Question

If the bisectors of a pair of corresponding angles formed by transversal are parallel, then prove that given lines are parallel.

Answer 1

Hint: First, we will draw a figure using the data given to us. Then we should know that if the angle bisector is drawn then the angle is equally divided into equal measures. Further, we will use the concept of corresponding angles axiom i.e. given as: if a transversal intersects two parallel lines such that a pair of corresponding angles is equal then the two lines are parallel.
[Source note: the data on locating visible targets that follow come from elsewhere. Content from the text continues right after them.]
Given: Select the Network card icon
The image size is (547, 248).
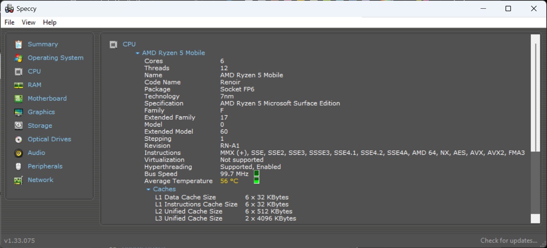Looking at the screenshot, I should pos(18,180).
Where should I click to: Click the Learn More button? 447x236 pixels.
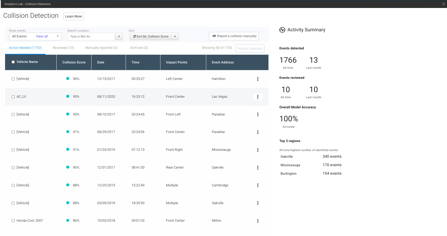pyautogui.click(x=73, y=16)
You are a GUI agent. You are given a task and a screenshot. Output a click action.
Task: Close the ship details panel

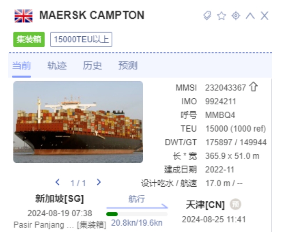[x=265, y=16]
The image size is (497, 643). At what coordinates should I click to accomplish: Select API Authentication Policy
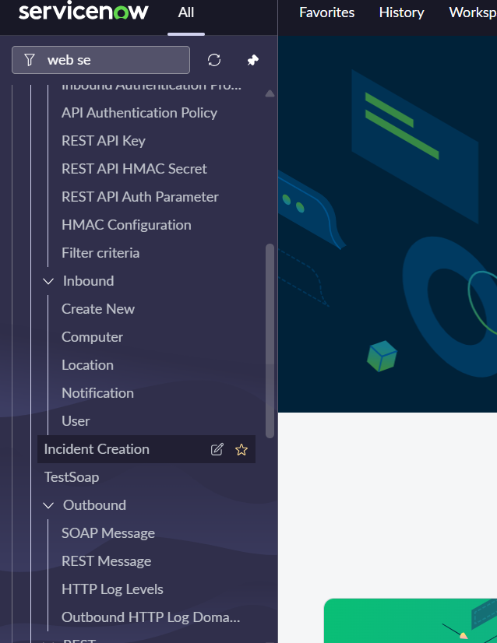(139, 113)
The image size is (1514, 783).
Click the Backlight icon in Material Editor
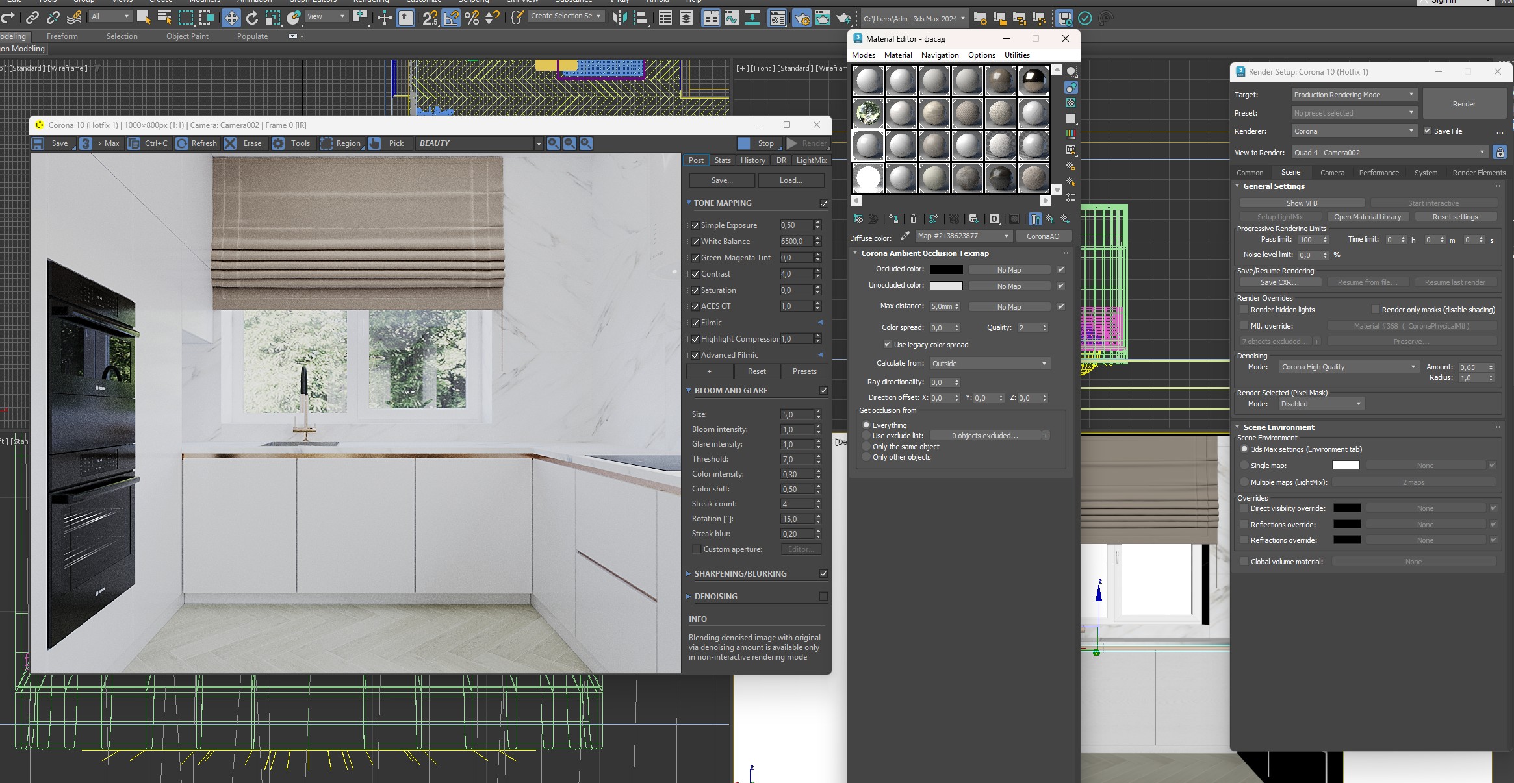point(1071,87)
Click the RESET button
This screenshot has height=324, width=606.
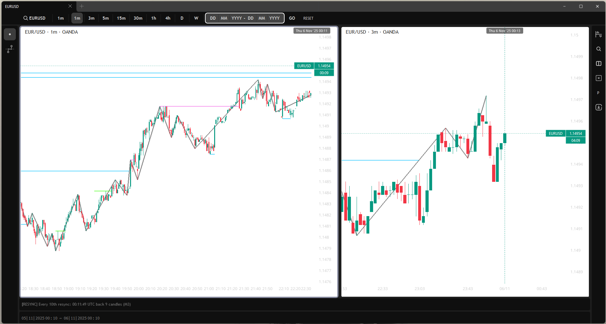(x=308, y=18)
Using this we will prove that given lines are parallel.

Complete step-by-step solution -

Here, we are given that two straight lines are cut by transversal at some random points. So, the diagram is as shown below.
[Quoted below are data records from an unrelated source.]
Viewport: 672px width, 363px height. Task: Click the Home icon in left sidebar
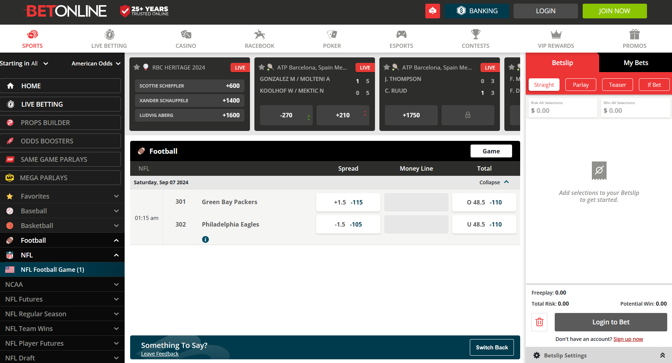click(11, 86)
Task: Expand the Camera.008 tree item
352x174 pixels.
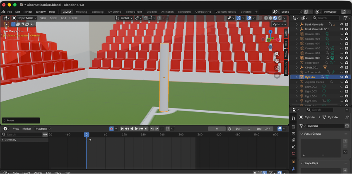Action: point(297,58)
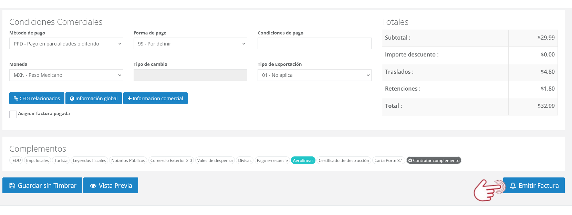
Task: Open Información global with the globe icon
Action: pos(94,98)
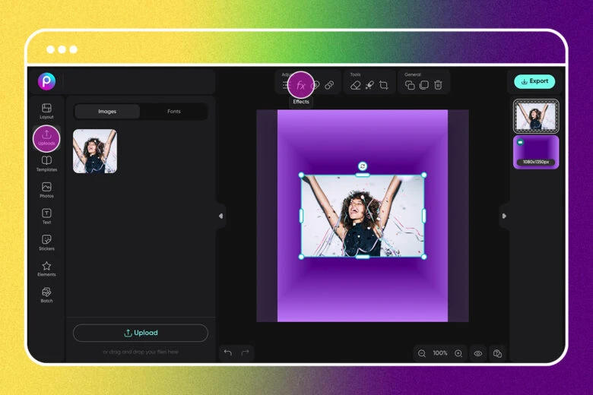The width and height of the screenshot is (593, 395).
Task: Click the trash delete icon
Action: [x=438, y=86]
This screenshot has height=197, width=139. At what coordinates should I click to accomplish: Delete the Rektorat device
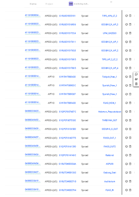[x=130, y=155]
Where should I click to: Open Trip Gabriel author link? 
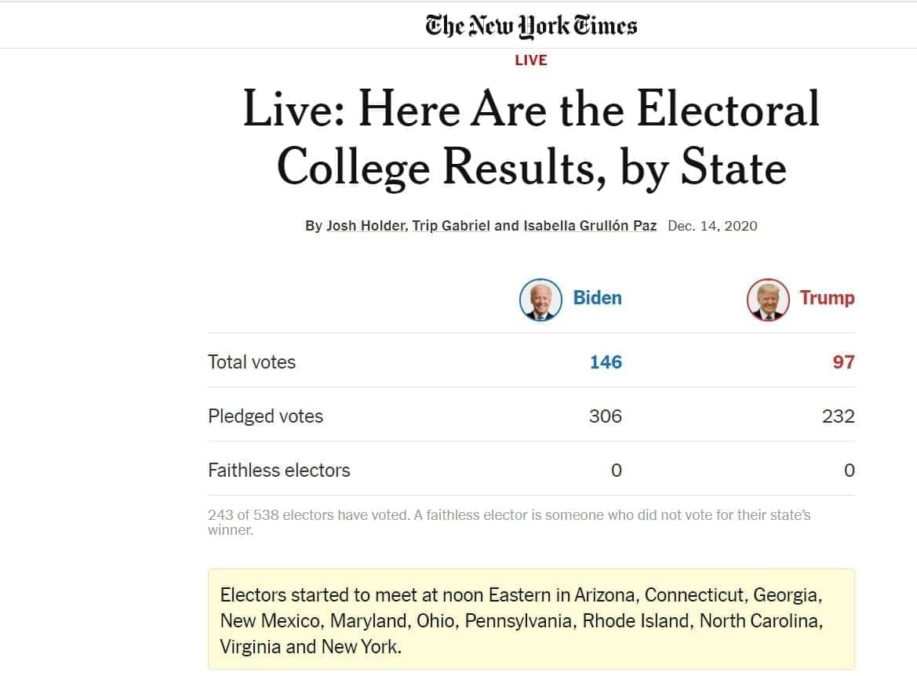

Here, AB and CD are two straight lines. EF is transversal which cuts lines at point G and H. Now, we will draw bisector GI and HJ of corresponding angles $\angle EGB$ and $\angle GHD$ such that $GI\parallel HJ$ .

Therefore, here $\angle EGI=\angle GHJ$ . This is called corresponding angles. Now, we can write $\angle EGB$ as addition of two angles i.e. $\angle EGI+\angle IGB$ . Here, as GI is bisector so we can say that angle EGI and IGB are equal i.e. $\angle EGI=\angle IGB$ . So, we can say that $\angle EGB=\angle EGI+\angle EGI=2\angle EGI$ .
In the same way, we can write $\angle GHD$ as addition of two angles i.e. $\angle GHJ+\angle JHD$ . Here, as HJ is bisector so we can say that angle GHJ and JHD are equal i.e. $\angle GHJ=\angle JHD$ . So, we can say that $\angle GHD=\angle GHJ+\angle GHJ=2\angle GHJ$ .
Here, using the corresponding angles axiom we can say that: if a transversal intersects two parallel lines such that a pair of corresponding angles is equal then the two lines are parallel.
Thus, using the corresponding angles axiom, we can say that corresponding angle is equal i.e. $\angle EGB=\angle GHD$. So, lines AB and CD are said to be parallel.
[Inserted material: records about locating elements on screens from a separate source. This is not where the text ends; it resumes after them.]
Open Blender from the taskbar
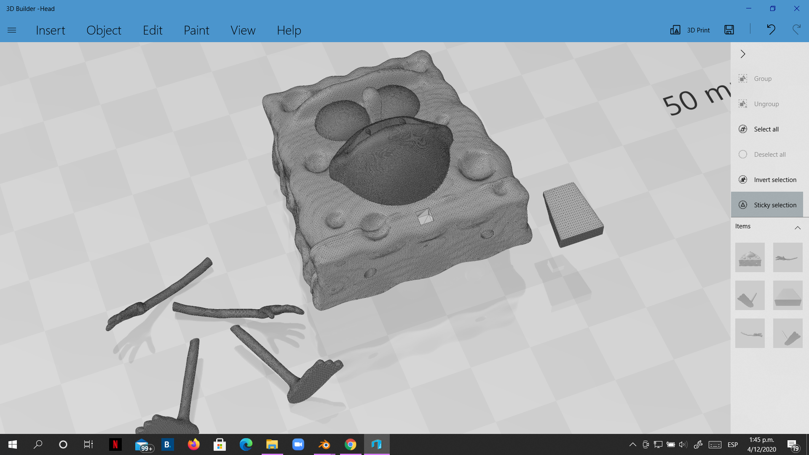The image size is (809, 455). [x=324, y=444]
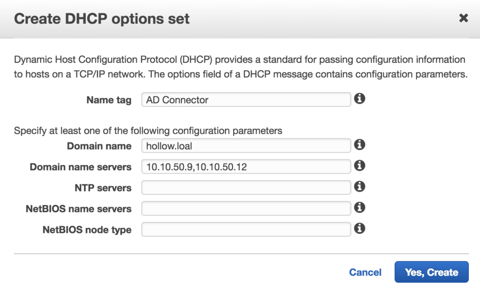Open info tooltip for Domain name servers
Screen dimensions: 480x289
coord(360,166)
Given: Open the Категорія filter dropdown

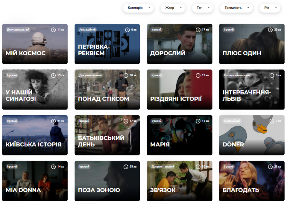Looking at the screenshot, I should (x=138, y=8).
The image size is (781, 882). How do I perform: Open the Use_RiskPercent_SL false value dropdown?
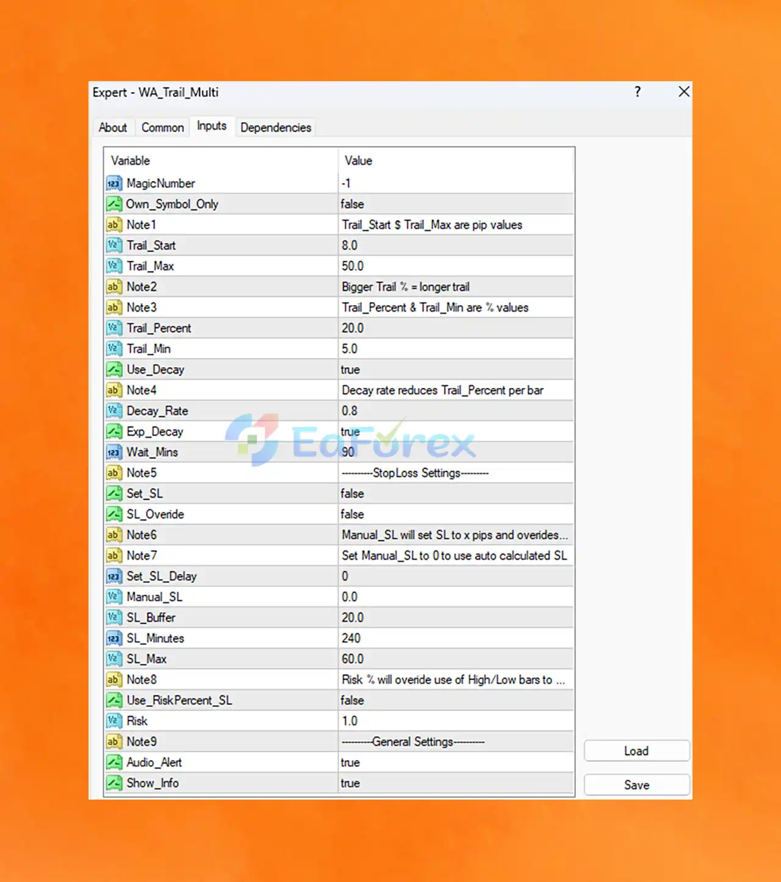456,700
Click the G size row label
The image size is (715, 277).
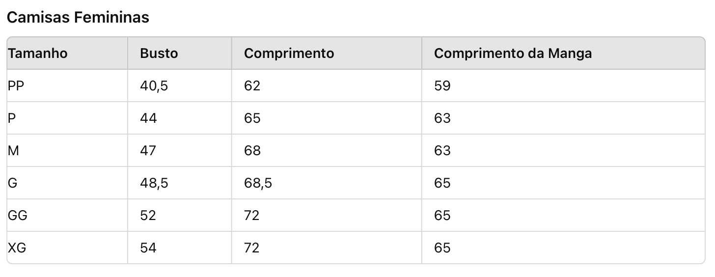click(13, 183)
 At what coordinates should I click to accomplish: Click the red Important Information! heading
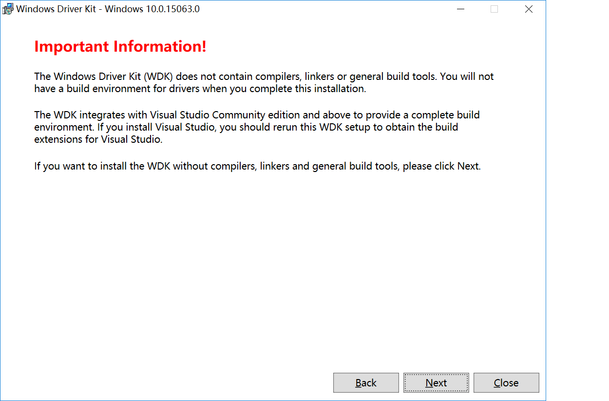(120, 47)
Note: This is a theory-based question, so here some basic concepts like angle bisector and corresponding angle axiom should be very clear. Also, students should know the difference between corresponding angle and alternate angles. In this case, alternate angles are $\angle BGH$ and $\angle GHC$ . So, do not get confused in alternate and corresponding angles.